Furthermore, the verdict is supported by legally sufficient evidence. The arresting officer testified that he observed defendant exiting the bedroom, which smelled strongly of marihuana, and defendant confirmed to the officer that he had been smoking marihuana. Having been informed that there were at least two people in the bedroom, the officer looked into that room and observed King sitting next to a large quantity of crack cocaine, which was recovered along with paraphernalia, defendant’s business cards and a cell phone after Hines consented to a search of the bedroom.

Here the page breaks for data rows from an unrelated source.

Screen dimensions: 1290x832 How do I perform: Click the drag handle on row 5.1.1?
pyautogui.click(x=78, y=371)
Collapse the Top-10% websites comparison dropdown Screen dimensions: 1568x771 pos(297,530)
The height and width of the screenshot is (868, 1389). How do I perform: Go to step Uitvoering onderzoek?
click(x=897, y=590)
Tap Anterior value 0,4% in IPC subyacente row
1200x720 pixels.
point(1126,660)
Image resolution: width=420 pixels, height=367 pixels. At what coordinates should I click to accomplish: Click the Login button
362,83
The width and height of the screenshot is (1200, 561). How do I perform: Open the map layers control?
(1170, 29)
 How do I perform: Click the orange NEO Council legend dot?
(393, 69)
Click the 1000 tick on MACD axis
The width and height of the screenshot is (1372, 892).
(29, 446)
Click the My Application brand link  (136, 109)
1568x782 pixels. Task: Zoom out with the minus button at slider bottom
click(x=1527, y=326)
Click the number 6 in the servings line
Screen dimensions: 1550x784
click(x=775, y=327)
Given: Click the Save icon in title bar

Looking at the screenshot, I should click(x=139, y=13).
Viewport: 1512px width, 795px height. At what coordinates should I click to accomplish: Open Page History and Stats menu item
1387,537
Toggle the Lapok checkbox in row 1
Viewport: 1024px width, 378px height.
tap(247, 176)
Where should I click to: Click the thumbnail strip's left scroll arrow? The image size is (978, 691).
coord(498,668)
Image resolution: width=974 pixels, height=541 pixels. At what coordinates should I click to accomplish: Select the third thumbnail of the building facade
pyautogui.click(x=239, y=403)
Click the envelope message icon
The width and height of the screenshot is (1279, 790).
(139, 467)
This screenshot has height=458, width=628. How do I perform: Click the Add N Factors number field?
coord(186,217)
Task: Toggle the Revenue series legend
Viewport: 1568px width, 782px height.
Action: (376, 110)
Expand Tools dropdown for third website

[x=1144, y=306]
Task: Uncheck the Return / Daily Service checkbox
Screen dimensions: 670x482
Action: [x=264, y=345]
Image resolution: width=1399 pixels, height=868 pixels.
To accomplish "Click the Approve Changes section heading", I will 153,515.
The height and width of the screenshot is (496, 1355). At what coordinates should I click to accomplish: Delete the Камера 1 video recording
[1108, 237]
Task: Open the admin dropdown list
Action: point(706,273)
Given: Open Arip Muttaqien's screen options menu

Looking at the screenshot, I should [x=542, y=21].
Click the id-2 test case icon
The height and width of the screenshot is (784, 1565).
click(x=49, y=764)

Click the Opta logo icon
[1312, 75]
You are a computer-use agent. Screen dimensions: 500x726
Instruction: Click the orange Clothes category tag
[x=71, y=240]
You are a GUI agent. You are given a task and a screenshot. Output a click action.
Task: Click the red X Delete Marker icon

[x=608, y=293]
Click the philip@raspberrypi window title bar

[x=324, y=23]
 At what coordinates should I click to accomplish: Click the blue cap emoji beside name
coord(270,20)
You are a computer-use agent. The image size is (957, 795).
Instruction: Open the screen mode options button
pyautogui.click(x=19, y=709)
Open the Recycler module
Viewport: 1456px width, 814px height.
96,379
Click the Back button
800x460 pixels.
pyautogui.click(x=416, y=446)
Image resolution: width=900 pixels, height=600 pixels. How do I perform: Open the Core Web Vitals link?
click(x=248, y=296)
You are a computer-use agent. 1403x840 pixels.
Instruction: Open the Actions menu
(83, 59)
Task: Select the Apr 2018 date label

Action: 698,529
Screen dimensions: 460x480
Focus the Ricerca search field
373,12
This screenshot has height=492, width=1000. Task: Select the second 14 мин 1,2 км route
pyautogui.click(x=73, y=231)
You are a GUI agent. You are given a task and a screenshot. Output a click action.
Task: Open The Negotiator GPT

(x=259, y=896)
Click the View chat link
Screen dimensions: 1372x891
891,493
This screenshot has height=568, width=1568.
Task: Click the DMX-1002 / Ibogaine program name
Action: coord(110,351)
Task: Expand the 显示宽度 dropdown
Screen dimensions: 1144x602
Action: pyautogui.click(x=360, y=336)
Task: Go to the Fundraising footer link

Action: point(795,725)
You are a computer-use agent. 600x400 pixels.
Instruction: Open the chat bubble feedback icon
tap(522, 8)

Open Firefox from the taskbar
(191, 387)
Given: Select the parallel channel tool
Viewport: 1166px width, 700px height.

Viewing this evidence—as well as King’s testimony that the contraband belonged to her and defendant, and was to be sold—in the light most favorable to the People, we conclude that “there is [a] valid line of reason*967ing and permissible inferences which could lead a rational person to the conclusion reached by the jury on the basis of the evidence at trial,” contrary to defendant’s argument (People v Bleakley, 69 NY2d 490, 495 [1987]; see People v Elhadi, 304 AD2d 982, 983-984 [2003], lv denied 100 NY2d 580 [2003]; People v Downs, 195 AD2d 477, 477 [1993], lv denied 82 NY2d 753 [1993]; People v Andrews, 182 AD2d 768, 769 [1992], lv denied 81 NY2d 784 [1993]).
We have considered defendant’s remaining arguments and conclude that they are lacking in merit.
Spain, Carpinello, Rose and Kane, JJ., concur. Ordered that the judgment is affirmed.
King pleaded guilty to criminal possession of a controlled substance in the third degree and, as part of her plea bargain, agreed to testify against defendant.